Let The Mountain Come To You has a very Beatles-meet-Bob Dylan kind of a vibe, the psychedelic atmosphere is accompanied by a very folky vocal and the guitar plays a phenomenal role in keeping you hooked; Pretty Lights is a little less energetic, but it still has substance with its airy feel and the synths are intriguing. The laid back sound continues with The Garden, it doesn’t seem to climax vocally but instrumentally your ears are glue once again; Unconditional Love is nice due to it being subtle yet heart warming concept, whereas the edgier Don’t Shoot The Messenger is more vocally out there with a bass line that is as equally in the lead as the acoustic guitar, the poetry in each lyric on this album is commendable.
The pace is picked back up with Last Dream, the constant ra-ta-ta of the drums carries the track effortlessly with the vocals being warm once again; Kepler 62 is a decent track to slowly nod your head to, the overall ambience the track delivers is bright and poetic. The acoustic guitar comes back to introduce and subtly carry A Farewell To Arms, a track that has fallen in love with synths, guitars and an easy beat to bring us some ear candy; the introduction to Midnight Conqueror sounds like something taken direct from a dream/space sequence, the vocals are phenomenally delivered. Lastly, El Dorado is brought to life with its dragging synths and lazy bass line, the overall atmosphere of the track shows a depth we were yet to have heard from the album.

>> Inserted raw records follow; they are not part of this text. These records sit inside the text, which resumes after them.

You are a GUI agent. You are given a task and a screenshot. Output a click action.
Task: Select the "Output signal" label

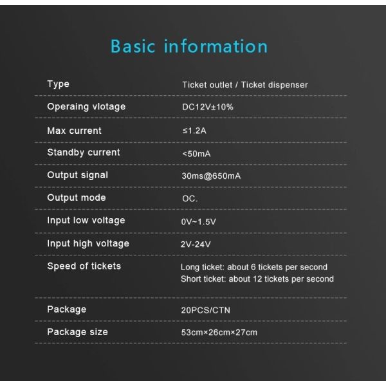coord(77,175)
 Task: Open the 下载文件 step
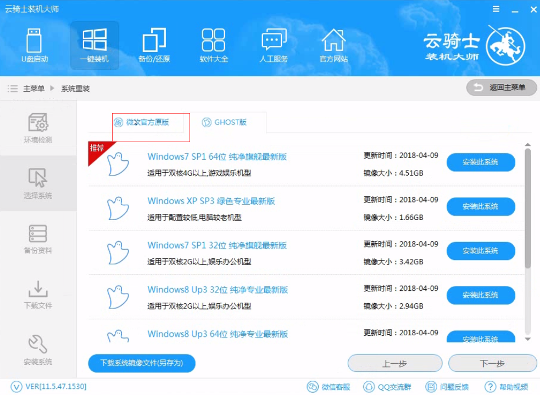coord(38,295)
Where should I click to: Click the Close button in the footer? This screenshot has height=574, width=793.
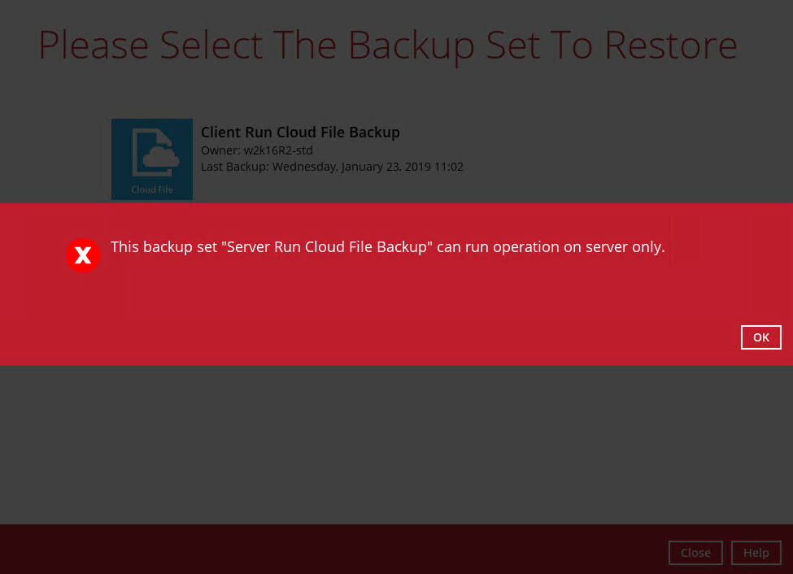tap(695, 553)
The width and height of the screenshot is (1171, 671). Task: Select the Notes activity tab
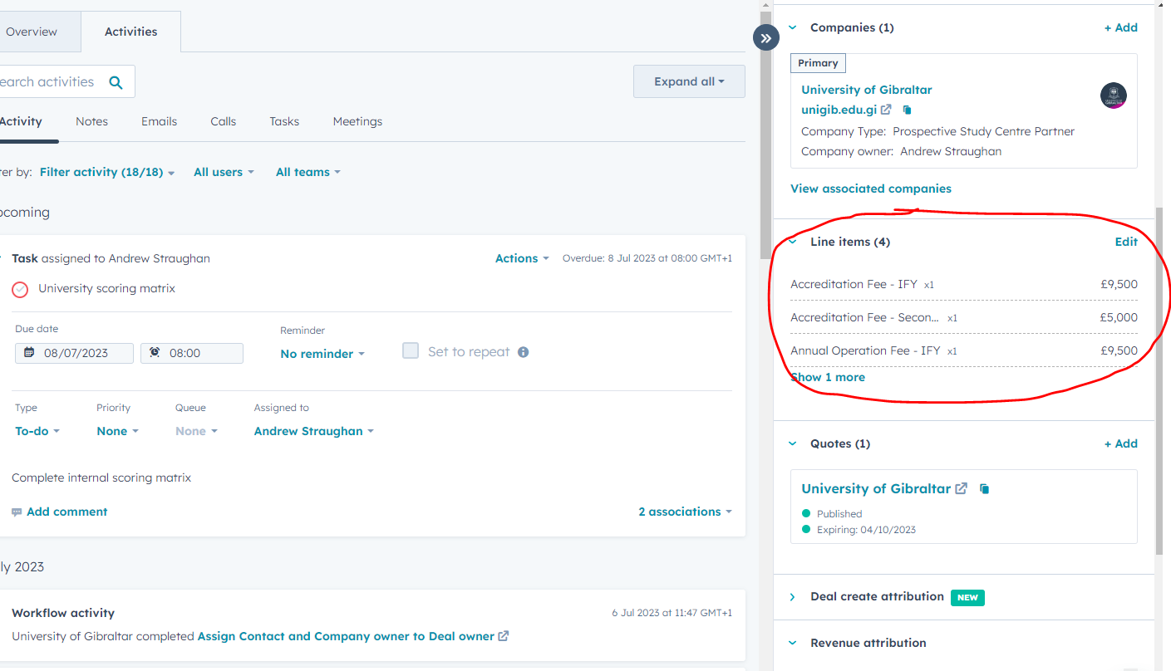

There is no doubting the songwriting or producing abilities that lies within the creative brain of Sam Cohen, and it’s no wonder why many flock to work with him, his debut solo album Cool It oozes his oomph and seems to have its own personality; as described it delivers tracks that are warm, ambient, edgy and poetic. Listening to the album you can tell that every detail, every little sound, has its own purpose and has been carefully placed to make each track whole; the entire album is Sam Cohen’s baby, and within its veins flows his unique sound. We have already heard what Sam Cohen can do with a guitar and a pen over the years, but it will be interesting to see where else his solo career will go: Cool It was a great introduction.